We can also find the most similar words to "bed" using the GloVe model.

In [82]:
similar_words_glove = glove_model.most_similar('bed', topn=5)
print(f"Most similar words to 'bed' in GloVe: {similar_words_glove}")

Most similar words to 'bed' in GloVe: [('beds', 0.7630817890167236), ('sleeping', 0.7616754770278931), ('room', 0.7250887155532837), ('bedroom', 0.6915374994277954), ('mattress', 0.6799734830856323)]


Similar to before, we can perform analogy tasks using the GloVe model. For example, we can find a word that is to "colombo" as "galle" is to "city".

In [85]:
result = glove_model.most_similar(positive=['colombo', 'galle'], negative=['city'], topn=1)
print(f"Analogy result for 'colombo' - 'city' + 'galle' in GloVe: {result}")

Analogy result for 'colombo' - 'city' + 'galle' in GloVe: [('kandy', 0.5980703830718994)]


Here, we see that the model determines that Colombo - City + Galle = Kandy, which doesn't make much sense, but highlights the limitations of the model in specializing to specific domains.

In [86]:
result = glove_model.most_similar(positive=['bed', 'internet'], negative=['sleep'], topn=1)
print(f"Analogy result for 'bed' - 'sleep' + 'internet' in GloVe: {result}")

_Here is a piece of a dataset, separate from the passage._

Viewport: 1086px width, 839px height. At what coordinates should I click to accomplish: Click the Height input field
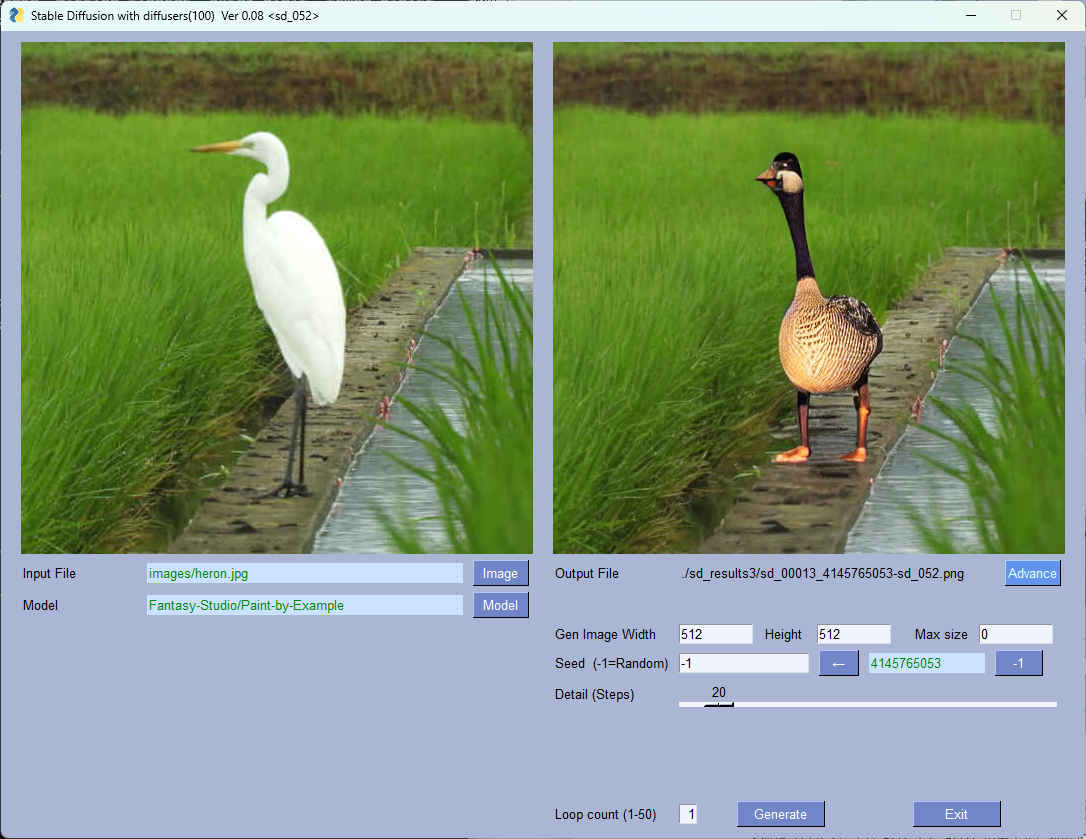(x=853, y=634)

Analogy result for 'bed' - 'sleep' + 'internet' in GloVe: [('web', 0.7473989725112915)]


However for more generic relationships, the model performs better. For example, it determines that Bed - Sleep + Internet = Web, which makes sense.

In [89]:
result = glove_model.most_similar(positive=['bed', 'water'], negative=['pillow'], topn=1)
print(f"Analogy result for 'bed' - 'pillow' + 'water' in GloVe: {result}")

Analogy result for 'bed' - 'pillow' + 'water' in GloVe: [('electricity', 0.651475727558136)]


Here it determined that Bed - Pillow + Water = Electricity, which is similar to the Word2Vec model, but again highlights the limitations of the model in understanding certain relationships.

In [94]:
result = glove_model.most_similar(positive=['king', 'woman'], negative=['man'], topn=1)
print(f"Analogy result for 'king' - 'man' + 'woman' in GloVe: {result}")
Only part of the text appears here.